CHRISTMAS CAKE ICE-CREAMS
Preparation time 15 mins plus overnight freezing
Cooking time 10 mins
- 21/2L vanilla ice-cream
- 350g fruitcake
- 1/4 cup brandy or sweet sherry
- Cooking oil spray, to grease
- 1 cup caster sugar
- 1/4 cup water
- Silver cachous, to decorate
- Put ice-cream in a large bowl and set aside for 10 minutes to soften slightly. Meanwhile, crumble cake into a separate bowl and pour over brandy.
- Fold cake crumbs into softened ice-cream, then spoon into 12 150ml freezer-proof tumblers. Freeze overnight until ice-cream is firm.

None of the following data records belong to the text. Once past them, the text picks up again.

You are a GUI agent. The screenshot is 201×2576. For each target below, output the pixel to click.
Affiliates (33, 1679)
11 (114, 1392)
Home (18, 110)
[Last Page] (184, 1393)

- On the day of serving, lightly grease an upside-down 24-hole mini muffin tin with cooking oil. Put sugar and water in a small frying pan over medium heat. Cook, stirring until sugar is melted. Cook for 5 minutes, without stirring, until sugar is a rich caramel colour. Set pan aside for 2 minutes until toffee is like runny honey.
- With a teaspoon, drizzle toffee over 12 raised muffin mounds in lattice fashion and set aside to harden. Once toffee has set, carefully remove.
- Remove ice-creams from freezer and top each with a toffee crown, then decorate the inside of crowns with cachous and serve.